L’initiative vise à fournir un espace permettant à ces statisticiens de partager les meilleures pratiques sur ce qui a fonctionné – ou échoué – dans leurs pays, ainsi que d’apprendre les dernières méthodologies de collecte de données sur le genre. ” Il s’agit de connecter et d’amener les gens à partager leurs connaissances”, a déclaré Shaida Badiee, directrice générale d’Open Data Watch.
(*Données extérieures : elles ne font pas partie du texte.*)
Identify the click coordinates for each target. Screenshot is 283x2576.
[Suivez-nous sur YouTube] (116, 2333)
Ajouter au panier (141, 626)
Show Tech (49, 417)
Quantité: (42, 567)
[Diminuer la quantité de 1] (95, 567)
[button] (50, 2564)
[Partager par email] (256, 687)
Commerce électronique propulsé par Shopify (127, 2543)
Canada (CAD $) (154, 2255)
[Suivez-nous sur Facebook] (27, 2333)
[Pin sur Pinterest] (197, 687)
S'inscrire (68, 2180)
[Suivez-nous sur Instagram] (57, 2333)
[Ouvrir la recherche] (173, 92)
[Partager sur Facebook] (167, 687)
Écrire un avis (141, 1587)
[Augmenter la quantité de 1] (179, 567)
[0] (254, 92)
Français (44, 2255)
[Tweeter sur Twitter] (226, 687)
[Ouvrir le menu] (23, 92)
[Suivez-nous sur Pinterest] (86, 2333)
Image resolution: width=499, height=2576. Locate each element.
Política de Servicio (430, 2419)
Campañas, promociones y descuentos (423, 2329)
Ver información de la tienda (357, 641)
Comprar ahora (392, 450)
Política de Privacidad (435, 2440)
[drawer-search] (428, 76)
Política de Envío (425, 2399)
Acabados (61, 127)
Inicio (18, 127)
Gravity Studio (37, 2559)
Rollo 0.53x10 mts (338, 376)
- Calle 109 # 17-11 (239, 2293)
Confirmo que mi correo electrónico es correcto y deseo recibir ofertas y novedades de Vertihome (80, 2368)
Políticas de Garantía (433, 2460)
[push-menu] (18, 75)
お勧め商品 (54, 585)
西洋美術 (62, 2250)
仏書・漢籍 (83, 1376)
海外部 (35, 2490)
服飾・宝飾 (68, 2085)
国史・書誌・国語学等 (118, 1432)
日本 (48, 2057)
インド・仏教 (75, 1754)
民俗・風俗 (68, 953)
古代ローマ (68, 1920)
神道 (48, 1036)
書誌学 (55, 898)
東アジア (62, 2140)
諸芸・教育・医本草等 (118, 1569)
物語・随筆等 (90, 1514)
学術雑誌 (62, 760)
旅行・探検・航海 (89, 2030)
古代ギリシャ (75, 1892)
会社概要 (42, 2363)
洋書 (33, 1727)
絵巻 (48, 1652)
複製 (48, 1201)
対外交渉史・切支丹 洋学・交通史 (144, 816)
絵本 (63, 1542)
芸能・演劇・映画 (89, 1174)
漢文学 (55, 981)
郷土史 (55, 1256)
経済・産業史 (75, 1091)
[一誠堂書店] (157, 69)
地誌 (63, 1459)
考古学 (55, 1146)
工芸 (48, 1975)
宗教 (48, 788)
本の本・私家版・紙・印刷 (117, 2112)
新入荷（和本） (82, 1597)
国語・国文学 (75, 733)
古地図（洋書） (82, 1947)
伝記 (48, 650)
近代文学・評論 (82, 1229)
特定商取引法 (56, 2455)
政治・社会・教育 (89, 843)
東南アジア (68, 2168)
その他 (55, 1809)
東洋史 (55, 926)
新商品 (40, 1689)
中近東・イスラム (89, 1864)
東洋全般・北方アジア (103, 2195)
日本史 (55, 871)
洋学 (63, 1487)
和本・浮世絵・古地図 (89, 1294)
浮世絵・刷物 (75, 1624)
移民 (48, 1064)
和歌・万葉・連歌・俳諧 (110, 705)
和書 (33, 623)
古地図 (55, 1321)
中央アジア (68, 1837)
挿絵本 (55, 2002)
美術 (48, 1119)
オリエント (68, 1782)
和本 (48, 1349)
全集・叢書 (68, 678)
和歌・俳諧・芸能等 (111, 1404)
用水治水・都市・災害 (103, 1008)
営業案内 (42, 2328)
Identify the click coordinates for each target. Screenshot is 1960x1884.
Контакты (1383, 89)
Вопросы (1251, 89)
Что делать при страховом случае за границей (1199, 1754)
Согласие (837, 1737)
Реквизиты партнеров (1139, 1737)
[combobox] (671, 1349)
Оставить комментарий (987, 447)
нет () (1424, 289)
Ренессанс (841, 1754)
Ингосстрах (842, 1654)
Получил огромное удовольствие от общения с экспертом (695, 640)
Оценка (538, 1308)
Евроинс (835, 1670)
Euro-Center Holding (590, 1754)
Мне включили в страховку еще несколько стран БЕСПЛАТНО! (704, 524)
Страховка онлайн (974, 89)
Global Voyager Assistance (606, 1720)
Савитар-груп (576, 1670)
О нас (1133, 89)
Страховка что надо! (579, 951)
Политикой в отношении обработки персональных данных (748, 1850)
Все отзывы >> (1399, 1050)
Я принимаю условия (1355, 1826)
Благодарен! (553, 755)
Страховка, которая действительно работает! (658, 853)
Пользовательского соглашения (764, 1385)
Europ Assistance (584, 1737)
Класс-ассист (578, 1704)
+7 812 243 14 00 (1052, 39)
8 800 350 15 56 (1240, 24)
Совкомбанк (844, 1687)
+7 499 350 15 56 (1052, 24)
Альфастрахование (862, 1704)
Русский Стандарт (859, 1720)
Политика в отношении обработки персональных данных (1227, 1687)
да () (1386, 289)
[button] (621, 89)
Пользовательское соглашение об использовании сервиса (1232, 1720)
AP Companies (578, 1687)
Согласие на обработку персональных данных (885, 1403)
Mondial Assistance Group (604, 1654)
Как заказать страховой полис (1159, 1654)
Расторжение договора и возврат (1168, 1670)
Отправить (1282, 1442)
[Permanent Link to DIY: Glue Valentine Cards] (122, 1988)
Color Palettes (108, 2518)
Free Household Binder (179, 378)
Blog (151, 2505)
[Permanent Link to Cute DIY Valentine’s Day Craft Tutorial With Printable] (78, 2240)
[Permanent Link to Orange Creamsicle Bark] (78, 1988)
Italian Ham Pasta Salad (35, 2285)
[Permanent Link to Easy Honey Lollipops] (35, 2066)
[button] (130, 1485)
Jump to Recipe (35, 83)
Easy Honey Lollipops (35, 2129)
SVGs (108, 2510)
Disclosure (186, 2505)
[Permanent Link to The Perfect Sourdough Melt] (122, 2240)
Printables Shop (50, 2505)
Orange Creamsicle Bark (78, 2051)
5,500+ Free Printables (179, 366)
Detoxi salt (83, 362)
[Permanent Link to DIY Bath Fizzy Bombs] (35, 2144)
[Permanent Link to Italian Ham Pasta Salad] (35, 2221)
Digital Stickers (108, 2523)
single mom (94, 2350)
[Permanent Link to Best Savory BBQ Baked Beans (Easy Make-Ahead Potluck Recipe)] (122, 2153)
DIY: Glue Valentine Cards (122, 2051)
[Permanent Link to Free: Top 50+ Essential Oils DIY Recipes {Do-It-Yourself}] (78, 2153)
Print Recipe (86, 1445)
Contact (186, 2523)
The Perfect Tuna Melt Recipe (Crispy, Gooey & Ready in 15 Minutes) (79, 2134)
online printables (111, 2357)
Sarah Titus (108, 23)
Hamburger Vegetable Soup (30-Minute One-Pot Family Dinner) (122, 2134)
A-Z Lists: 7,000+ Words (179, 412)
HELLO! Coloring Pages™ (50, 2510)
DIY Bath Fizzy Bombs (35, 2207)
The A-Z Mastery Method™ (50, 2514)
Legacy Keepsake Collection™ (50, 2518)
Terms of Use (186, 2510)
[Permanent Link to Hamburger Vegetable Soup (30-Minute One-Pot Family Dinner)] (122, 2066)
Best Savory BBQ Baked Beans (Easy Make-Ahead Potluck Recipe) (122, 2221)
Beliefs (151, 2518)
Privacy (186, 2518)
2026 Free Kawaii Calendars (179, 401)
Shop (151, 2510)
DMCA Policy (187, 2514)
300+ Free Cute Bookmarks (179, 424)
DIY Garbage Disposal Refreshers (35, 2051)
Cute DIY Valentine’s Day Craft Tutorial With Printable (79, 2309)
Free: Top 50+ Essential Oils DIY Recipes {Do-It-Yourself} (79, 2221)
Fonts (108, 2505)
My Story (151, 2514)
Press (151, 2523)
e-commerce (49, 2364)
Coordonné par le Centre africain de statistique de la Commission économique des Nations unies pour l’Afrique (CEA), l’une des intentions initiales du réseau, était d’aider les participants de tout le continent à assister à des conférences axées sur l’amélioration des pratiques de collecte de données sur le genre.

La première réunion s’est tenue en novembre 2019 à Accra, au Ghana. A cause de la  pandémie Covid-19, le réseau a plutôt organisé des webinaires. Les membres assisteront virtuellement au Forum mondial sur les données de l’ONU  en octobre.

Meriem Ait Ouyahia, la coordinatrice du réseau, collecte et partage des ressources avec les participants, grâce à une plate-forme régionale de partage d’informations appelée African statistical knowledge network, développée par la CEA. Il existe une sous-section de la plate-forme spécifiquement pour le Réseau africain de données sur le genre. Celle-ci est mise à jour avec de nouvelles publications, des cours en ligne et des événements.

Il existe également un forum permettant de discuter des défis auxquels sont confrontés les membres du réseau. Celui-ci compte actuellement 15 membres, représentant 15 pays africains: Afrique du Sud; Botswana; Côte d’Ivoire; Éthiopie; Ghana; Kenya; Lesotho; Malawi; Nigéria; Rwanda; Sénégal; Tanzanie; Ouganda; Zambie et Zimbabwe, qui ont été analysés dans une étude  d’Open Data Watch, qui a révélé que 48% des indicateurs relatifs au genre manquaient dans les données collectées pour ces pays.

Dans leurs bureaux nationaux de statistiques, les statisticiens collectent des informations telles que le nombre de filles inscrites à l’école, le nombre de femmes impliquées dans la politique et siégeant en tant que juges, ainsi que celui de femmes recevant un traitement contre le VIH, entre autres, points de données. Ces informations sont destinées à guider les décideurs politiques.

L’un des objectifs du réseau est de partager les expériences entre les pays.

Le Ghana, par exemple, prévoit de déployer un programme pilote pour collecter des données générées par les citoyens sur la violence à l’égard des femmes.  Un autre objectif est de rendre les données plus disponibles.